Je crois que ce qu'il faut avant tout reconnaître à Crazy ex-girlfriend, c'est son courage. Le courage de choisir le format de la comédie musicale, souvent repoussoir et poussivement explicatif, et celui de traiter du thème extrêmement délicat de la maladie mentale. Et je dis bien traiter, et non pas s'en servir comme d'un vernis subversif sans jamais prendre le risque de parler du problème en profondeur. En faisant siens ces deux principes tout au long de ses quatre saisons, la série m'a déjà conquis, peu importent ses défauts et ses moments de faiblesse.

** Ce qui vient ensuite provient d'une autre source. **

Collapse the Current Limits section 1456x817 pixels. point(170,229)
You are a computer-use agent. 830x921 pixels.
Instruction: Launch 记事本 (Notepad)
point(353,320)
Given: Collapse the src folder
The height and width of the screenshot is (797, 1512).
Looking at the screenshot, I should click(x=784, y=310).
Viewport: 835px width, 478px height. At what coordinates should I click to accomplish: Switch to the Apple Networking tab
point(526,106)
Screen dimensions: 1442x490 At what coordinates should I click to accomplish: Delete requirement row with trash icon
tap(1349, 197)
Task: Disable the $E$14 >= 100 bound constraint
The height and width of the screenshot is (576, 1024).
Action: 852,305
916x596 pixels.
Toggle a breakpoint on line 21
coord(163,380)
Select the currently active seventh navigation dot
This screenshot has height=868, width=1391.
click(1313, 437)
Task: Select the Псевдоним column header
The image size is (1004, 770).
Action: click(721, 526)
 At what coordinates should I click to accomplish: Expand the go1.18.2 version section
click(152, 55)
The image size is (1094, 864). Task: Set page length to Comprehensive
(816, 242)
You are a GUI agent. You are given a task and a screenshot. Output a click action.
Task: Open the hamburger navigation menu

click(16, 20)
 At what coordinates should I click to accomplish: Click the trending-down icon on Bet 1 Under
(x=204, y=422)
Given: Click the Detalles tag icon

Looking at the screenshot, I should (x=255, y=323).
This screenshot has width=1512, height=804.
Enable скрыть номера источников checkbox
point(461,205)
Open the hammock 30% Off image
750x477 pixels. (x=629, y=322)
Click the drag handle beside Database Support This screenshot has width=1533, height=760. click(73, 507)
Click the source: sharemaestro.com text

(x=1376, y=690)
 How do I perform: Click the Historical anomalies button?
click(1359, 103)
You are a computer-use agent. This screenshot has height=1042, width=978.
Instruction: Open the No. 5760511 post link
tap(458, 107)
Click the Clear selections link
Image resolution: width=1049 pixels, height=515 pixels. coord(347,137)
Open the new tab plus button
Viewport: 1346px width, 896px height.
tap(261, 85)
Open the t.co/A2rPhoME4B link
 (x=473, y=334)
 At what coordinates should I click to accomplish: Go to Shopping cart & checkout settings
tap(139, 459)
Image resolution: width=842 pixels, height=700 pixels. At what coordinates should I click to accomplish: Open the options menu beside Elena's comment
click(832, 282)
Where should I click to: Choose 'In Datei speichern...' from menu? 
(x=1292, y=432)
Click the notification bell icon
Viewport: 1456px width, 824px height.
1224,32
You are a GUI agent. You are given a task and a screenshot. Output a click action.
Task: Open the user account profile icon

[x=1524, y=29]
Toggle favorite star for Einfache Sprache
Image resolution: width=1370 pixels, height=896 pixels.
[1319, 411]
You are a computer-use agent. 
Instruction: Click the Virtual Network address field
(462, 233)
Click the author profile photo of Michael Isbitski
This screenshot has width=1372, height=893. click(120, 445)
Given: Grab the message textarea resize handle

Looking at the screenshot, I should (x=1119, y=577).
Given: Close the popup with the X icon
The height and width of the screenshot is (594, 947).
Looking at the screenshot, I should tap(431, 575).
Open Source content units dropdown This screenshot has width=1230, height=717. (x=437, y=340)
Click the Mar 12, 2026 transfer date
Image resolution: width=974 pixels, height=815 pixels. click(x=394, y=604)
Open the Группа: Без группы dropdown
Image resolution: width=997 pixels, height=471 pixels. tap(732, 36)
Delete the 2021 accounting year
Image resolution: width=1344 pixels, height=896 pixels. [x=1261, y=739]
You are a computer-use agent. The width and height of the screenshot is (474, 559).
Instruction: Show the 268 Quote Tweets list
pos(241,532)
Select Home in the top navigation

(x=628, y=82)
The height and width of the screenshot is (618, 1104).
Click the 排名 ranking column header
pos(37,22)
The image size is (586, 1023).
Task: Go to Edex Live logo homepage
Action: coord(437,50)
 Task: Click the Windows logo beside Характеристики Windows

Crazy est d'abord une oeuvre particulièrement bien écrite, qui gère adroitement le passage du registre comique au dramatique et qui se montre à l'aise dans les deux. Je dirais même que cette coexistence des deux leur permet de s'enrichir mutuellement. C'est aussi permis par l'intelligence et la grande subtilité de son écriture, d'un comique acéré et très bien renseignée sur les sujets qu'elle aborde, de la maternité aux illusions de l'amour en passant par la pression exercée par la société sur l'apparence des gens. Elle aborde aussi de front des thématiques politiques primordiales concernant le genre, la sexualité ou la parentalité, et c'est assez rare pour être noté.
La série est également très maline dans sa construction narrative : elle attire d'abord par sa légèreté et un cliché, l'ex folle, avant d'amener avec un naturel désarmant son intrigue sur le terrain du drame intime, sans jamais se départir de son sens de l'observation comique d'une efficacité redoutable. Souvent elle arrive donc à faire rire en faisant passer un message : voir le cas d'école de la chanson "Sexy getting ready song", garantie sans spoiler, mais qui donne le goût de l'ensemble, au point d'équilibre entre le comique de situation et le développement d'un propos féministe : https://www.youtube.com/watch?v=ky-BYK-f154
Cette réussite est aussi possible parce que du début à la fin, la série déploie une énergie formidable à donner corps aux sentiments de ses personnages. Le travail effectué par le casting autant que les équipes techniques n'a pas arrêté de m'impressionner : les chansons sont inventives et drôles aussi parce que savamment mises en scène et interprétées. Le talent des interprètes est enthousiasmant, et quelle bande ! Tou·te·s, jusqu'aux plus petits rôles, sont aussi bon·ne·s comédien·ne·s que chanteur·se·s et danseur·se·s, ce qui fait que l'attachement à leurs personnages est d'autant plus facile et rapide.
J'aime aussi la série parce que malgré des difficultés d'audience et des départs dans le casting, elle a gardé son cap, avec souvent des choix osés. Je ne peux pas trop en dire pour ne pas dévoiler l'intrigue, mais disons que la série explore ses thèmes jusqu'au bout, sans concession et, d'après les spécialistes, avec une rigueur exemplaire. Mais elle le fait en restant toujours accessible et drôle. Avoir ce niveau d'exigence avec un sujet aussi difficile que la santé mentale, je trouve ça admirable.
Bien sûr, on peut tout à fait ne pas adhérer au genre des comédies musicales, même si j'insiste sur le fait que l'intelligence de leur utilisation dans le récit vaut le détour, et la personnalité de son personnage principal peut agacer, ce qui est cohérent avec le propos de la série mais n'en reste pas moins un point discutable. Parfois la série peut manquer de nuance au nom de l'efficacité comique, mais cela reste secondaire comparé à la justesse de l'ensemble.
Dans tous les cas, je suis très heureux qu'une série comme celle-ci existe, parce qu'elle me donne beaucoup d'espoir sur ce que peut créer et amener la fiction. Et puis, je ne vais pas mentir, beaucoup de ses sujets entrent en résonance particulière avec mes expériences. Mais même sans ça, Crazy ex-girlfriend ne ressemble à aucune de ses semblables et apporte un rafraîchissement bienvenu au genre. Je vous encourage donc, au minimum, à lui donner une chance.